New LED fixtures continue to be introduced into the hobby. Specifically, there is an increase in the number of LED fixtures providing a more fuller color spectrum with multiple channels of control, allowing the user more freedom in custom tuning the light output. Continuing in the same vein as my previous LED lighting tests, this article presents data on light intensity and spread along with spectral plots for several new LED fixtures. Table 1 presents a list of the LED lighting fixtures reviewed in this article. Each of these was tested using the same set up as my previous reflector tests, using a 3’X3′ grid with a spacing of 3″ in the X,Y direction. The fixtures were centered on this grid, and PAR was measured as PPFD (Photosynthetic Photon Flux Density) in micromoles/m2/sec using a LICOR 1000 data logger and a LI-192SA underwater cosine corrected sensor calibrated for both air and water. The data logger was set to average 5 readings for each data collection point. The data was imported into Microsoft Excel for analysis and the data was plotted to display the light spread and intensity at various distances. 4 plots of the data with 2 plots at each distance were generated showing:
- A 3-D surface plot showing the actual PAR values recorded
- A contour plot viewing the surface from the top showing the distribution
The spectral distributions were measured using the Licor LI-1800 spectroradiometer. The spectral data was collected from the various LEDs and normalized such that integrated light output (spectral irradiance) between the wavelengths of 400-700 nm was 100 Watts/m2. Data was collected at full power output for the individual channels of light control (eg. Blue, white) along with data with ALL LEDs on at full power. The data was normalized so that the full output was at 100 Watts/m2 over the wavelength range 400-700 nm. The various LED color outputs were then scaled by the same scale factor to allow of determination of the contribution of the various LEDs to the full output. The results are plotted as a Spectral power distribution plot.

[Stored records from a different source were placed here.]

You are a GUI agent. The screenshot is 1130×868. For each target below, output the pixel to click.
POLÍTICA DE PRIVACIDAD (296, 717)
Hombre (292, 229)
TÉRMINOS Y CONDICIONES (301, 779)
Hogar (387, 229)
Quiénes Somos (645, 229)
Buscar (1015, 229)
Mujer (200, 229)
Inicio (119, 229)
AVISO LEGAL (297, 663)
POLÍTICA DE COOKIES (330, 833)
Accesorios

The fixtures were tested for light spread and intensity at 24″and 30″, unless otherwise noted. Power draw was measured with a Kill-A-Watt meter.
Maxspect Mazarra P-series
The Mazarra P series is a modular lighting system that is sold as a complete unit with LED modules, frame mounts, power supply, and controller. The modular design allows for the addition of additional LED modules, on a support frame that is adjustable to fit a wide range of aquarium sizes. The mounting of the LED modules allows for sliding the location of the LED modules as well as allowing the LED modules to be mounted at an angle. The ability to adjust angular orientation allows for better control in directing the light output. It addition to the flexibility in mounting, this lighting fixture also allows for a plug and play replacement of the LED bulbs and the optics. 100, 70 and 40 degree optics come standard with the modules. The controller provides 4 dimmable channels, and each controller can control 16 LED modules. The LEDs used in each module are Cree XLamp XM-L, Philips Luxeon Rebel, Epileds Dual-Core, and Cree XLamp RP-G LED chips. As per the specification, each LED module is rated as 60W (4-Cree XLamp XM-L 7000-8000K @ 1500mA, 4-Philips Luxeon Rebel 460-490nm @ 1000mA, 4-Philips Luxeon Rebel 440-460nm @ 1000mA, 1-Epileds Dual-Core 400-410nm @ 1000mA, 1-Epileds Dual-Core 410-420nm @ 1000mA, and 2-Cree XLamp XP-G 3000K @ 1000mA).
AquaIllumination AI – VEGA Color
The AI-Vega is the next generation LED light fixtures from Aqua Illumination. Compared to their previous products, popular AI-Sol and Sol-Blue, the AI Vega offers additional LED colors and 6 channels of control. Each LED fixture comprises the following LEDs:
- 4-Cree XM-L Cool White
- 4 – Cree XP-E Royal Blue
- 4 – Cree XP-E Blue
- 4 – OSRAM OSLON Deep Blue
- 2 – Cree XP-E Green
- 2 – OSRAM OSLON Deep Red
A wireless controller allows for infinite control of the 6 lighting channels to create a wide range of color combinations, along with programing in special effects such as clouds and lightning.
As LED lighting moves further into the mainstream, there is new effort being made to provide a fuller spectrum light that can be tuned by the aquarist to satisfy both the demands of the corals as well as the visual pleasure of the aquarist. Hopefully this data will help the aquarist make an informed choice on what to expect from the individual LED fixtures and how best to utilize them to achieve the desired coverage and light intensity.